→ **Vorliegender Text**:

=====

# Erhalte keine E-Mails von Wildstar/NCsoft



## Leo-dsh (13. Mai 2014)

Hallo zusammen,
ich hatte mir vor Monaten bereits einen Wildstar Account erstellt und aktiviert, da ich mich zur Beta angemeldet hab. Ich hab aber leider keinen Key bekommen.
Nun wollte ich die Open Beta ausprobieren. Gesagt getan, hab den Betakey per Mail bekommen => ab zum Login um ihn einzulösen und den Client runterzuladen. Dann hatte ich mein Passwort vergessen und wollte es zurücksetzen. Leider kam bis jetzt (das war heute morgen um halb 8) noch keine E-Mail bei mir an. 
Dann ist mir das Passwort wieder eingefallen. Ich musste aber erst meine IP-Adresse verifizieren. Auch daraufhin habe ich keine E-Mail bekommen mit dem Code!
Ich hab versucht mit der E-Mail Adresse einen neuen Account anzulegen, was nicht geht, da er mir den Fehler bringt, dass bereits ein Account mit dieser Adresse besteht. 
Dann habe ich einen Account mit einer anderen E-Mail Adresse angelegt. Klappte soweit alles, ich sollte den Account bestätigen, schaue in meine Mails => nichts!
Es handelt sich um Adressen bei gmx und web. 
Ich hab in die Spamordner geschaut, die sind ebenfalls leer. 
Weiß einer, ob es da momentan Probleme gibt? Ich bin am verzweifeln! ^^ 
Viele Grüße,
Leo


----------



## pphs (15. Mai 2014)

einfach mal vorher genau informieren dann weiß man auch das es mit diesen mail anbietern probleme gibt. das liegt nicht an ncsoft, sondern an gmx etc, weil diese die mails nicht durchlassen.


----------



## Tikume (15. Mai 2014)

E-Mail Provider weisen durchaus schonmal E-Mails ab und das hat durchaus nachvollziehbare Gründe. Im Falle von NCSoft konnte ich das bisher nicht nachvollziehen.

Letztendlich wäre es - wenn dem so wäre - wichtig an den Bounce zu kommen. Das könnte hier natürlich schwierig sein.


----------



## Shye-Demmera (16. Mai 2014)

Ich hab dasselbe Problem!

Zuerst hatte ich den Wildstar Account über eine Web.de Email Adresse 
laufen gehabt. Kam aber immer wieder zu Problemen. Vorgestern hab
ich dann mal den deutschen Community Manager Bronn angetweetet auf
Twitter. Er meinte nur, halt Email-Adresse ändern. Hab dann 
auf meine GMX-Email Adresse geändert, mit der ich bisher nirgends
solche Probleme hatte. Und es geht wieder nichts!

Gibt es einen Email-Anbieter wo ich das Problem nicht habe?

=====

Gespeicherte Einträge

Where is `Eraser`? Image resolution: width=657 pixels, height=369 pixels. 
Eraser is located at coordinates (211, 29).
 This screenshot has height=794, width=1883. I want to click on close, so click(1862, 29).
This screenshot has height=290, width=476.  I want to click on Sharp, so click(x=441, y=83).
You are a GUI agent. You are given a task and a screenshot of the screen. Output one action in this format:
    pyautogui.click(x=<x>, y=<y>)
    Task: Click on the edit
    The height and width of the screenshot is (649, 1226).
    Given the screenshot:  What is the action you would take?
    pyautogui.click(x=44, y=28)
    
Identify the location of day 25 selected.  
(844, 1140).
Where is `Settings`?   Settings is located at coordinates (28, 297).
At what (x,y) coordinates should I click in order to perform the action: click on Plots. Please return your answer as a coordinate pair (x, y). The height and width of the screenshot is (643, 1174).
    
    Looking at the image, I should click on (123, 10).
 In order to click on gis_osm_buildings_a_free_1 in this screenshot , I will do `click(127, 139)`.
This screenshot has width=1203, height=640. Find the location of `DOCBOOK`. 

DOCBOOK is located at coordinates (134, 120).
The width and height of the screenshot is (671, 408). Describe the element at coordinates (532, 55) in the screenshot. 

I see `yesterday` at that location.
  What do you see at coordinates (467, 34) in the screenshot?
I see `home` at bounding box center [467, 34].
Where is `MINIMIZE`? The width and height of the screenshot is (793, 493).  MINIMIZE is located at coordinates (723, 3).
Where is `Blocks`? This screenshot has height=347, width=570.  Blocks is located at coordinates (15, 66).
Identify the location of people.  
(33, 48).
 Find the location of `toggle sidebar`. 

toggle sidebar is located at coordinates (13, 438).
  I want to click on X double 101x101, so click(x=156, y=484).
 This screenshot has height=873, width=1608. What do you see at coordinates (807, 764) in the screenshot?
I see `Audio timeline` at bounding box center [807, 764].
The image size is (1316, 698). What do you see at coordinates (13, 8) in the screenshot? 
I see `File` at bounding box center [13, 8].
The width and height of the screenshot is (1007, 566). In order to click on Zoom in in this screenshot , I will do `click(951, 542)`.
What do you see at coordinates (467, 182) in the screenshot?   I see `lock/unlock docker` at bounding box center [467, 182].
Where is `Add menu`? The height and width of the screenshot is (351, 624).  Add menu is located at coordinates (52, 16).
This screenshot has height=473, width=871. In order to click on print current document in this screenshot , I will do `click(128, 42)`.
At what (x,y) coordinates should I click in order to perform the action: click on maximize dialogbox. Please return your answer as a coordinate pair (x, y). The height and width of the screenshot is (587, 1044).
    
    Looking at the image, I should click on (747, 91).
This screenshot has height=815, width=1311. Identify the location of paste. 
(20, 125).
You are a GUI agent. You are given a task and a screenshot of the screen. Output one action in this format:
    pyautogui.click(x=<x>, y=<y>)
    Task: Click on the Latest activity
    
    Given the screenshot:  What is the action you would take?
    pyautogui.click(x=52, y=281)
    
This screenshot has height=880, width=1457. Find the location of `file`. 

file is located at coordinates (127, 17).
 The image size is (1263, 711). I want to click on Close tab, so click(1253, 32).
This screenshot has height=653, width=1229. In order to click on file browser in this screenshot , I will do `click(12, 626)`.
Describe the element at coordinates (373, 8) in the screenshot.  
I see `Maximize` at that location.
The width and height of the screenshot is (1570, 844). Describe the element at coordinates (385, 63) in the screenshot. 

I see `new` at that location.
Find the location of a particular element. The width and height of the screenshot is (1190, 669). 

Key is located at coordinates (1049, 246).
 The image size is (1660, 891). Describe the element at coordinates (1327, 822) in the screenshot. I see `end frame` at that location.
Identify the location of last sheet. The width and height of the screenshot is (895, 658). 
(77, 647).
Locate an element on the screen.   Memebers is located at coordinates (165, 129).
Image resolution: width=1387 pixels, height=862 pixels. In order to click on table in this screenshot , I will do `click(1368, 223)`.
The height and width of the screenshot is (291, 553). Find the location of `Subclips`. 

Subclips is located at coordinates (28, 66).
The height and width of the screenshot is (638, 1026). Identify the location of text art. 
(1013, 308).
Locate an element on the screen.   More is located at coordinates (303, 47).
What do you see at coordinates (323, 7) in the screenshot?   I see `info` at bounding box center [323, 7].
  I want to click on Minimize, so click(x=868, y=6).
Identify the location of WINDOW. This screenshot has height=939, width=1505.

=====

→ **Arbeitsauftrag**: Führe den Forenthread über ausbleibende E-Mails von Wildstar/NCsoft weiter, beginnend nach dem letzten Satz des letzten Beitrags. Die Auflistung stammt aus einer anderen Quelle.

→ **Ergebnis**:
----------



## tekkon123 (16. Mai 2014)

Bei Web.de hatte ich auch diese Probleme.
Bin jetzt bei Freenet.de und alles läuft reibungslos.Die Mails kommen fast instand an.


----------



## Fusie (16. Mai 2014)

Hatte damit bis heute auch keine Probleme, aber nun will ein Code einfach nicht ankommen...


----------



## kaepteniglo (17. Mai 2014)

Web.de und GMX gehören zusammen, daher ist die Wahrscheinlichkeit sehr hoch, dass gleiche Probleme auftreten.

Alternativen mit freien Mail-Adressen gibt es ja sehr viele.

Yahoo, Outlook.com, Google-Mail, etc.


----------



## Tikume (17. Mai 2014)

Das Problem hockt bei E-Mil meistens vor dem Monitor 

Ansonsten geht nix über eine eigene Domain und am besten entsprechendes Hosting


----------



## Wynn (17. Mai 2014)

auf gmail und yahoo habe ich alle emails von denen erhalten


----------



## Korgor (18. Mai 2014)

Bin selber bei Web und Gmx und hatte noch nie solche Probleme.


----------



## Fusie (18. Mai 2014)

Wilde Vermutung, aber deren Service dürfte zur Zeit wohl schlicht überlastet sein, die eMails trudeln inzwischen im Schnitt nach 15-45 Minuten endlich ein, und dann darf man sich auch einloggen.


----------



## Zophael85 (19. Mai 2014)

Bekomme heute auch keine emails :s bin bei web.de und hatte sonst auch keine probleme... 
Jetz mit dem neuen pc wollt ich wildstar schonmal installieren aber bekomme keine email um mene IP zu verifizieren... schon 4 5 versuche gemacht,... keine einzige email kommt an...

edit: wartezeit nun über eine stunde..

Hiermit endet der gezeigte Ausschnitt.